I came to Tyler for the case as a witness. It was my first time in court representing myself as the inventor of the 216 patent and it was a real eye opener.
Top things learned was how great it is that an Australian can go to Tyler in Texas and ask the American people for justice from a worldwide respected Judge (The Honourable Judge Leonard Davis) and eight patient and long suffering jurors. I never got to meet the jurors but I did get to say hello to the Judge. After 5 long days it was a real honour to meet such a well respected and even handed member of the judiciary.
The first thing that hits you in court is just how solemn and serious the law process is. Judge Davis has a coat and tie rule so there is a rack of coats by the court entrance. Everyone working in the building has a deep respect for the Judge and even though there is lots of lively argument and counter argument the strong presence of the Judge and the deep respect that he demands for the law and the court overrides any tactics on any side of the issue at hand.

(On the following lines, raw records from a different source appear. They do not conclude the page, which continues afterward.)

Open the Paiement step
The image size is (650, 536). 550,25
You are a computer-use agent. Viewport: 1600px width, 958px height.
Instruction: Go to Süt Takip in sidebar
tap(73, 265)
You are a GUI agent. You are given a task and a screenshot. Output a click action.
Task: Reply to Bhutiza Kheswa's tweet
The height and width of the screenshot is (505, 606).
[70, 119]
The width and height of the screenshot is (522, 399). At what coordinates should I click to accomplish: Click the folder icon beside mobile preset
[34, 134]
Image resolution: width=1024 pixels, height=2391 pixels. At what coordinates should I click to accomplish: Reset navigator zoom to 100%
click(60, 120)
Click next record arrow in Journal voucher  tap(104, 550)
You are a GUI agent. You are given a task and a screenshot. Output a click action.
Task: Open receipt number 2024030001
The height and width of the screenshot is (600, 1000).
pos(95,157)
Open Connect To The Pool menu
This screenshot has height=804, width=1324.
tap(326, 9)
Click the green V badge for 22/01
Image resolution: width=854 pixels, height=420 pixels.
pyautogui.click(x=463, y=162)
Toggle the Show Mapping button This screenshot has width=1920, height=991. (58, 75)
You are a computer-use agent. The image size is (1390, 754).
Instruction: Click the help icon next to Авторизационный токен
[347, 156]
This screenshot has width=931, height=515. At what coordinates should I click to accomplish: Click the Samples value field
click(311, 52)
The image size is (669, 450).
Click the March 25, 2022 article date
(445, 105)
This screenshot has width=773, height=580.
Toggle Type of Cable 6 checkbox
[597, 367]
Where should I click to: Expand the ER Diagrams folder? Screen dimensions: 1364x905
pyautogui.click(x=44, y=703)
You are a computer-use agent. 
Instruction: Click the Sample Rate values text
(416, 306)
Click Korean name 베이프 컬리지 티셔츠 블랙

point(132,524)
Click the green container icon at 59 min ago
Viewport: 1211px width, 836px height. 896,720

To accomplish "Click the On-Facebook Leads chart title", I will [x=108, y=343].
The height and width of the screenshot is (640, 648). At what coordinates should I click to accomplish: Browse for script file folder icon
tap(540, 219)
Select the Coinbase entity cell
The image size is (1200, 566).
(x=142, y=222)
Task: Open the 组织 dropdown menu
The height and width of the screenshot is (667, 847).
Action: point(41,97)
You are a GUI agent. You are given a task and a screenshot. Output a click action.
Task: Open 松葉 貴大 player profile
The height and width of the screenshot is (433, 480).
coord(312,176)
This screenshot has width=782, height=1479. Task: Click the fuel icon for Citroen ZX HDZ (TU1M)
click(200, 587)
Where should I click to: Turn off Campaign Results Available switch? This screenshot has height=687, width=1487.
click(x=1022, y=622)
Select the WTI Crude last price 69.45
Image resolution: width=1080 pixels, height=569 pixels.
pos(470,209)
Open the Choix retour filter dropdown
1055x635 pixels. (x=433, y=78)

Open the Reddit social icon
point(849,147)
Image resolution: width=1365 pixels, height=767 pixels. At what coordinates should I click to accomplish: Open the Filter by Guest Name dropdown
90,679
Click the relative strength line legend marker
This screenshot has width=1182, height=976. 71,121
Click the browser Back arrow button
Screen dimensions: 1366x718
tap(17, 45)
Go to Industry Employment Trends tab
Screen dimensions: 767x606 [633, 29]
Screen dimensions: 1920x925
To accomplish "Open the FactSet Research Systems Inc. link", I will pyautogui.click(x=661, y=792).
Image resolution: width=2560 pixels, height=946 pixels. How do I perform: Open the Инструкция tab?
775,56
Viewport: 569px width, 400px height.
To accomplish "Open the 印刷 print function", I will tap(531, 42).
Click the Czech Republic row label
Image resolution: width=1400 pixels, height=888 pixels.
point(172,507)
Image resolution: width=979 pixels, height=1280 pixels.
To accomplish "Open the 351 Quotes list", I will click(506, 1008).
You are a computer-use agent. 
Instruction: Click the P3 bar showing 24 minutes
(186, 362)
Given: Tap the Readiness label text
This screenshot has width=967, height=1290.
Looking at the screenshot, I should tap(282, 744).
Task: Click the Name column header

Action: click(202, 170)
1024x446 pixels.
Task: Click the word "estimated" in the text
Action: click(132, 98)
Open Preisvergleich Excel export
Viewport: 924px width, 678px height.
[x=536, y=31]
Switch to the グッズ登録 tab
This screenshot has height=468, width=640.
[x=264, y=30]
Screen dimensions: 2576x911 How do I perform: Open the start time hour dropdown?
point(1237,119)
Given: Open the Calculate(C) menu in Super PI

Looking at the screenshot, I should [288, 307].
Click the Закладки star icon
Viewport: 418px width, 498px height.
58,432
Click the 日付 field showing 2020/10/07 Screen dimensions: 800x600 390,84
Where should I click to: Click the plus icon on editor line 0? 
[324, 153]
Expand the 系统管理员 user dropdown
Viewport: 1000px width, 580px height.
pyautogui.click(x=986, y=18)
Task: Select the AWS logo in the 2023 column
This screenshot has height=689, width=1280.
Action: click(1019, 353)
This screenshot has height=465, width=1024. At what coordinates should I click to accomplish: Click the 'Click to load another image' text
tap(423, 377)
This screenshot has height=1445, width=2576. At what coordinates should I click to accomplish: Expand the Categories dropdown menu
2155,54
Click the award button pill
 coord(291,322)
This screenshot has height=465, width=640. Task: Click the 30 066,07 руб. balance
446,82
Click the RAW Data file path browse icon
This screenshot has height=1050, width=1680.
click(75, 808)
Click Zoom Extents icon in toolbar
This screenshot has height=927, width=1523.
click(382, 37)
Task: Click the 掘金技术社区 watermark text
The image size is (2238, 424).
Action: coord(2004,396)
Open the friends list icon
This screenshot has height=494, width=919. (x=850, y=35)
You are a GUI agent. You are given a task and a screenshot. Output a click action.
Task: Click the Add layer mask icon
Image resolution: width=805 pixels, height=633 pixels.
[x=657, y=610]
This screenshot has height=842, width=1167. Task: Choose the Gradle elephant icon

I so often read people off handedly spouting off about East Texas and it's reputation for patent cases but I can tell you the pressure on both the plaintiff and the defendant to make a reasonable, clear and understandable case is mind numbing.
I became part of a team that was sincerely trying to get justice. We had a war room near the curt and the conviction in that room made me feel like a spectator. Every person was giving 100% and totally engaged and the epitome of professionalism. I will do another blog a bit later to thank them all individually but I must say that it made me feel deeply privileged to have been part of that team.